What the task requires
For this task, extract exactly the lines of the data below, from the line containing "Task: Adjust the Render Scale slider handle" through the last one, with pictures left out.

++++++

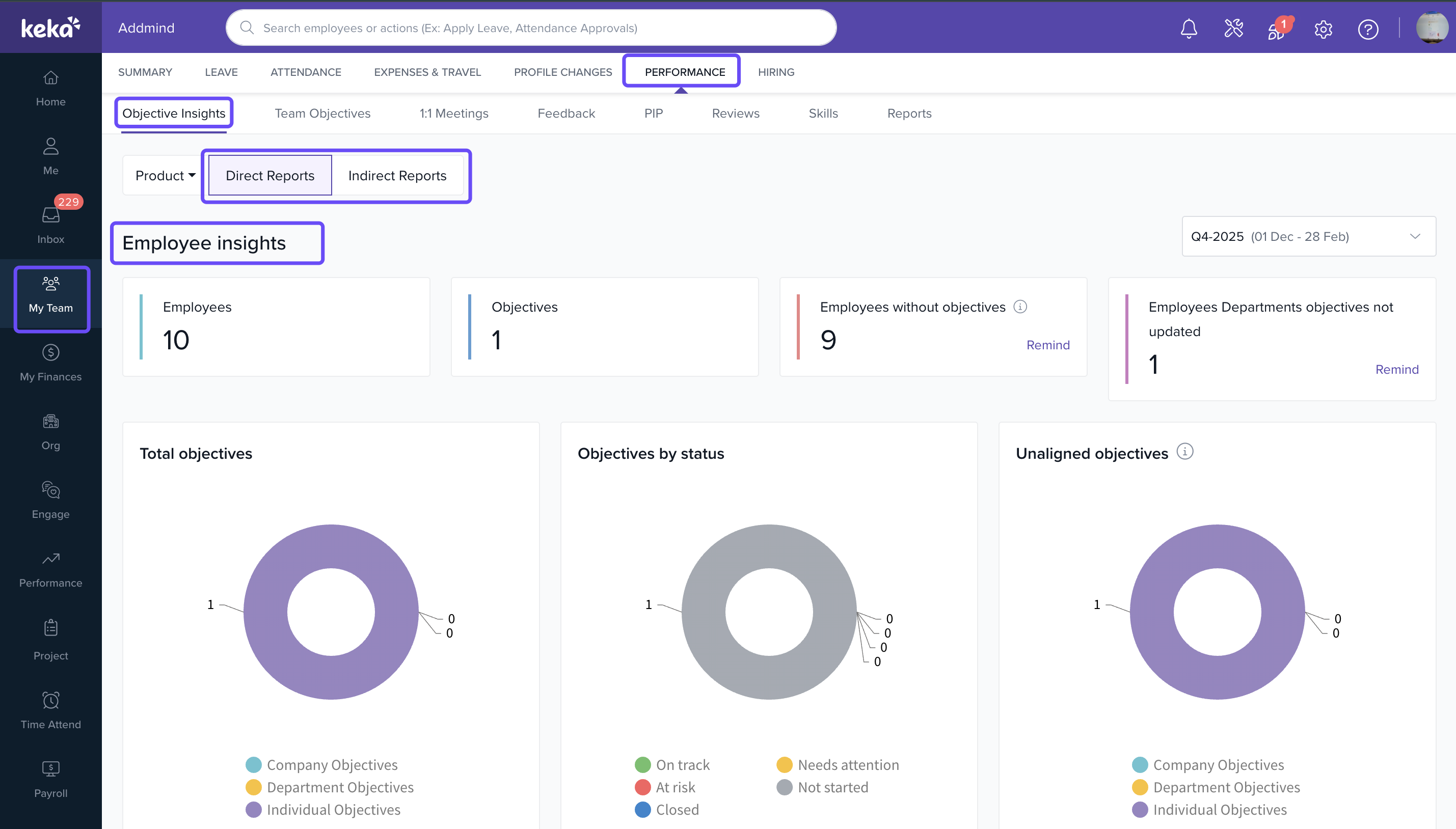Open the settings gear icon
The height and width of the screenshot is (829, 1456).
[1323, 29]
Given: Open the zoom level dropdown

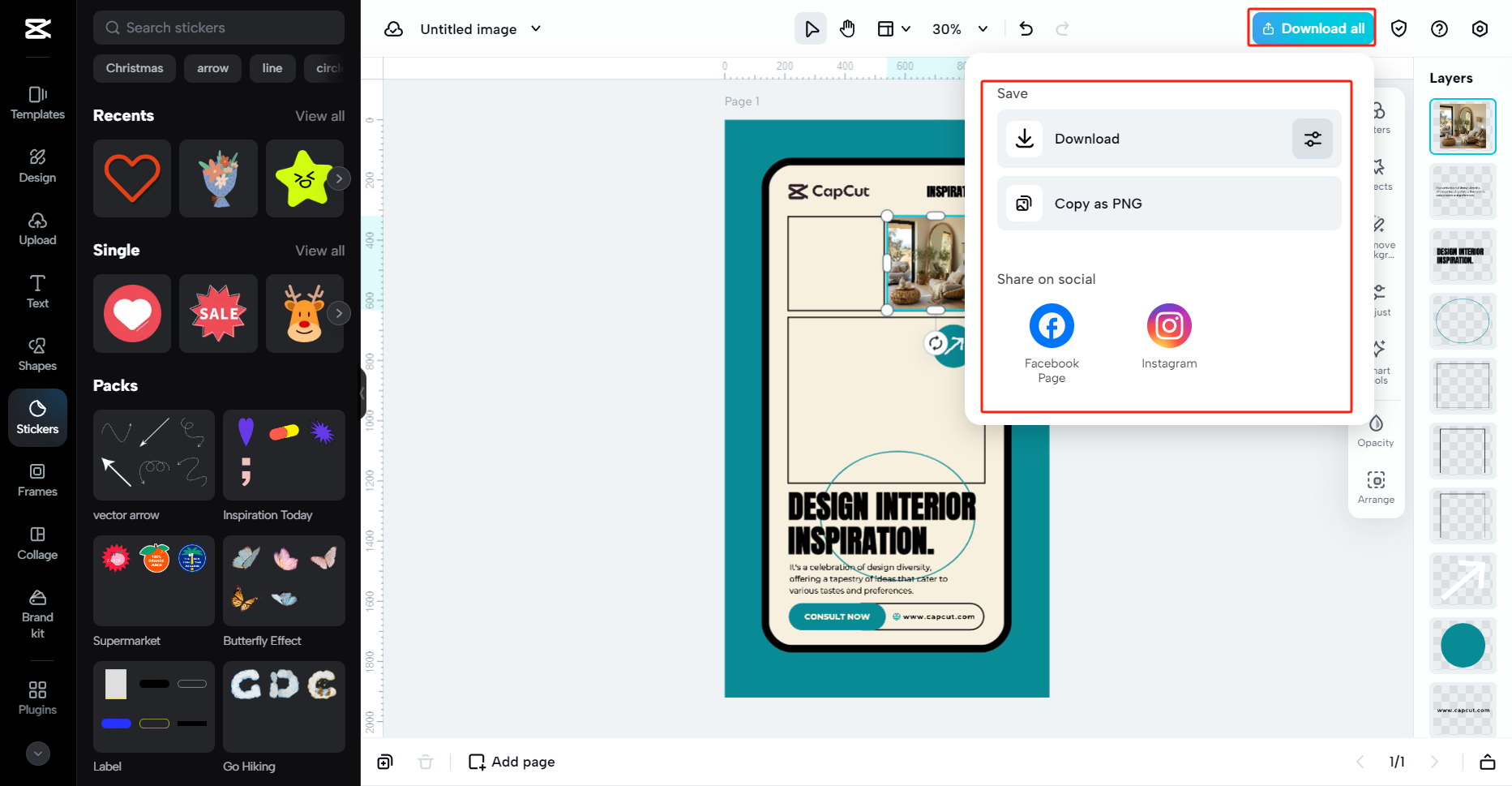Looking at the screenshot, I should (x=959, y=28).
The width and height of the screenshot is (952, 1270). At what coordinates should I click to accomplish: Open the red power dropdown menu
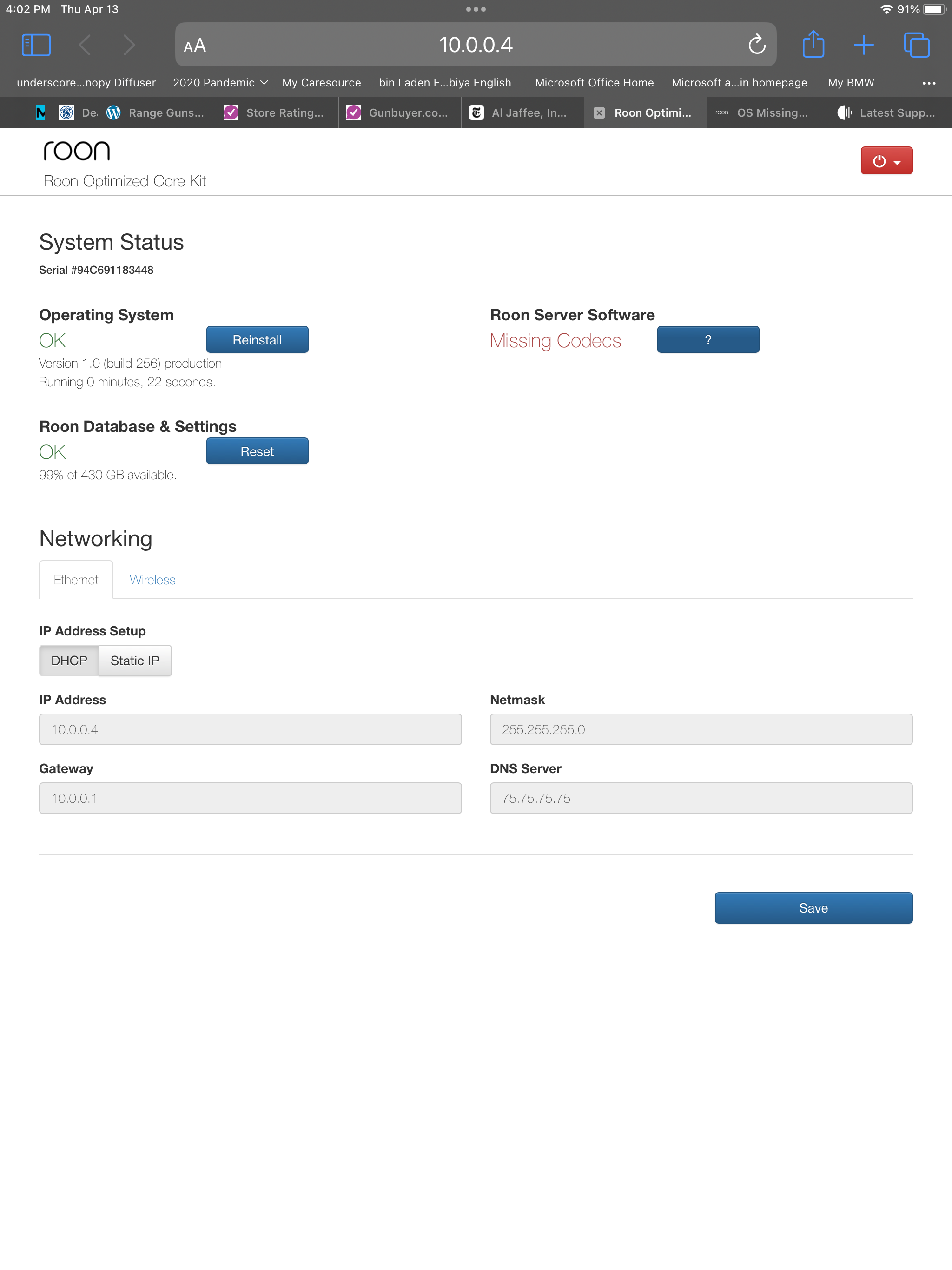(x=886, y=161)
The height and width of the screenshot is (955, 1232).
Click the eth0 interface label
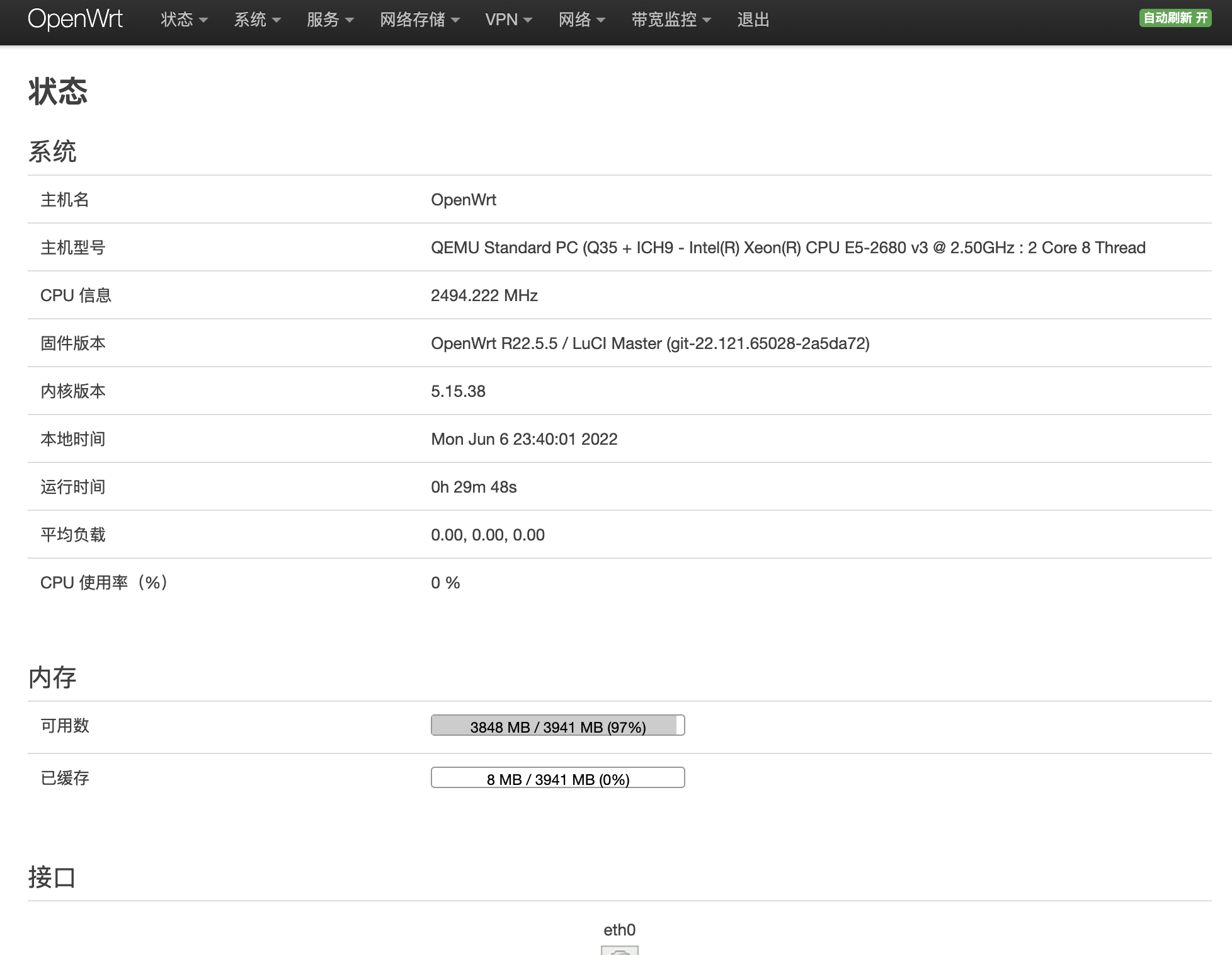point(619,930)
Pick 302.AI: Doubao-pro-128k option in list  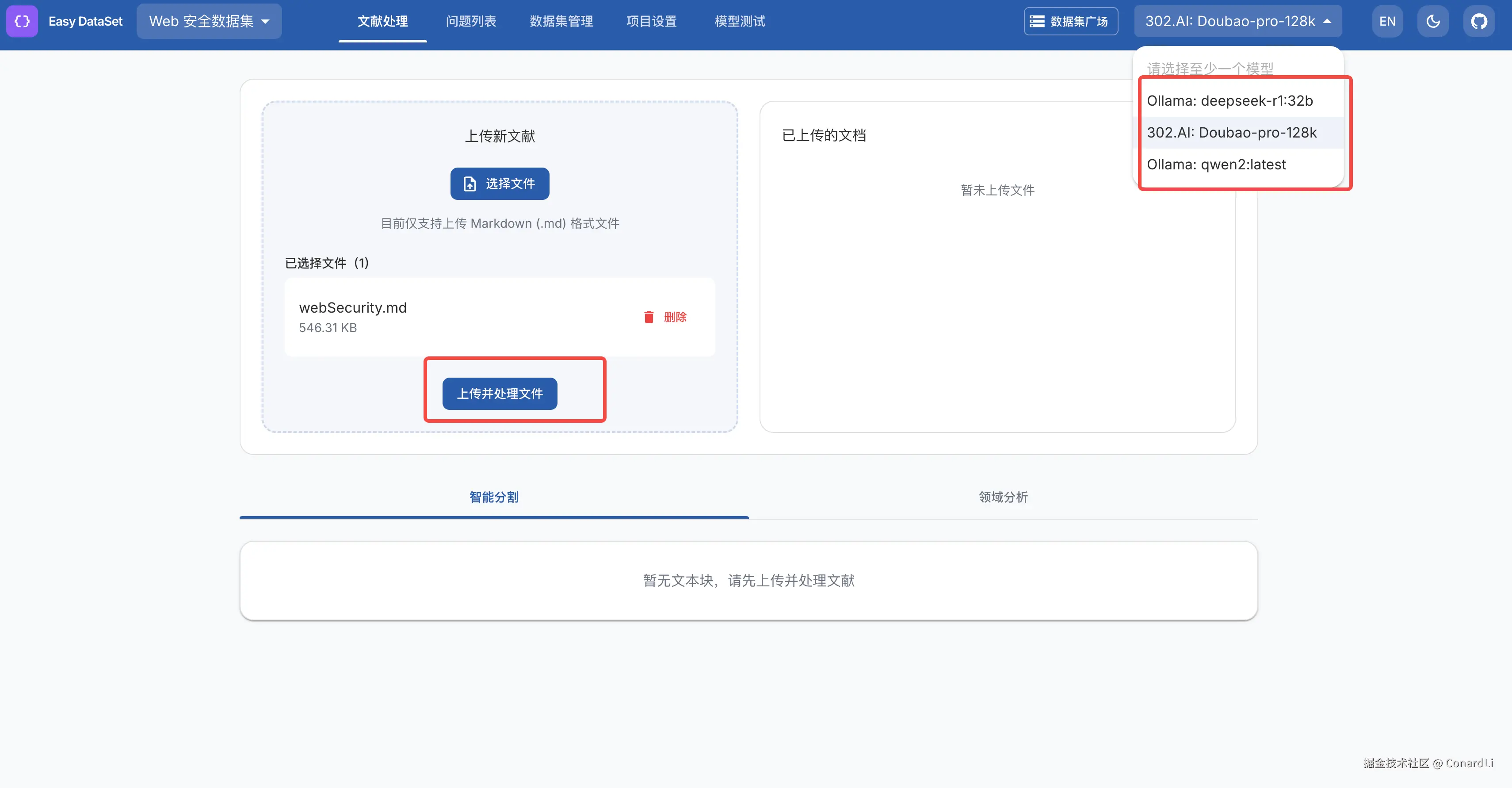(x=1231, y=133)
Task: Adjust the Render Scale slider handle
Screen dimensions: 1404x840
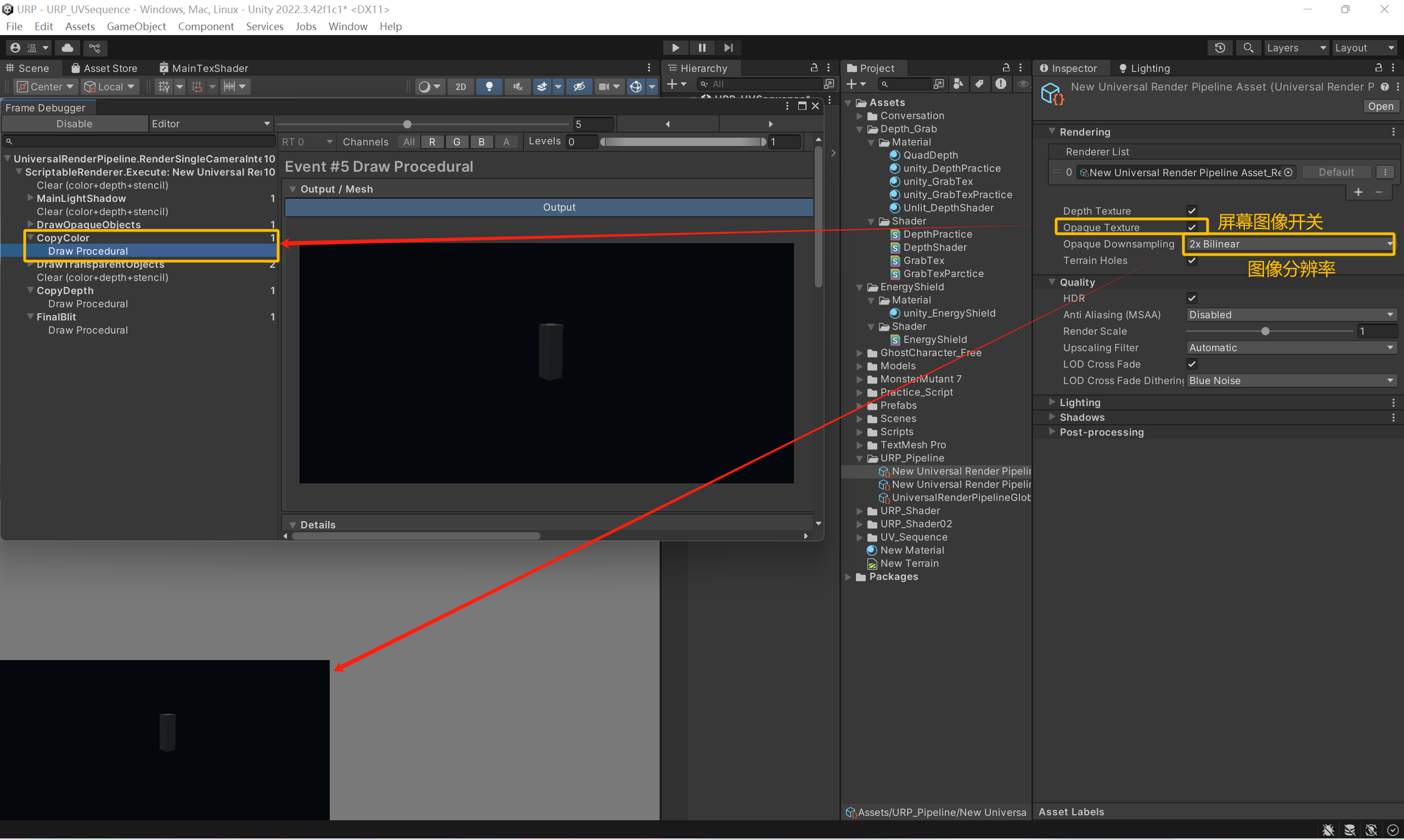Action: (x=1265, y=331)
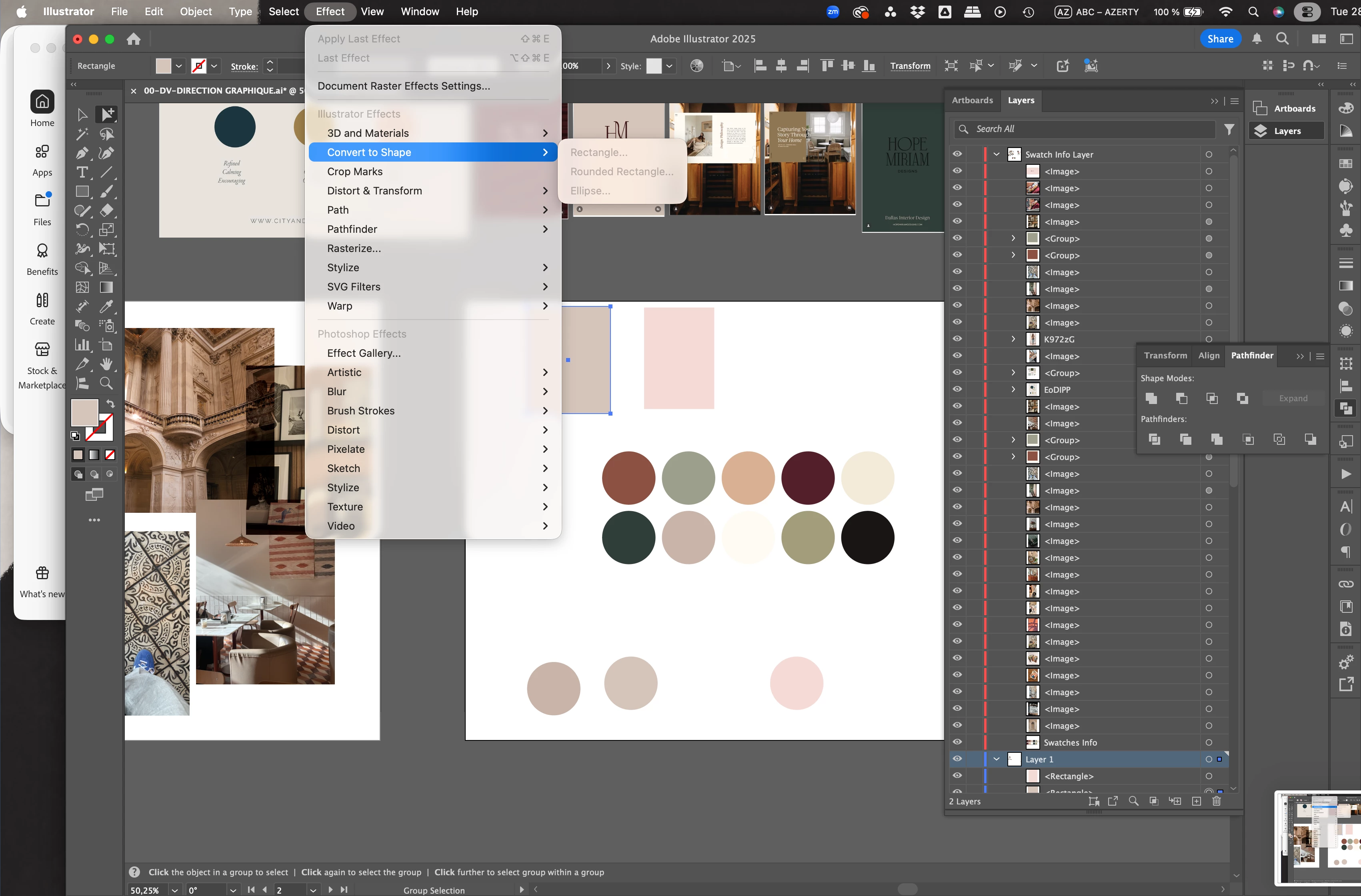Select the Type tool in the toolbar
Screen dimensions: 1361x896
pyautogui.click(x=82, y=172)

++++++

Your solution
Task: Adjust the Render Scale slider handle
Screen dimensions: 1404x840
Action: (x=1265, y=331)
Select the Type tool in the toolbar
Screen dimensions: 1361x896
pyautogui.click(x=82, y=172)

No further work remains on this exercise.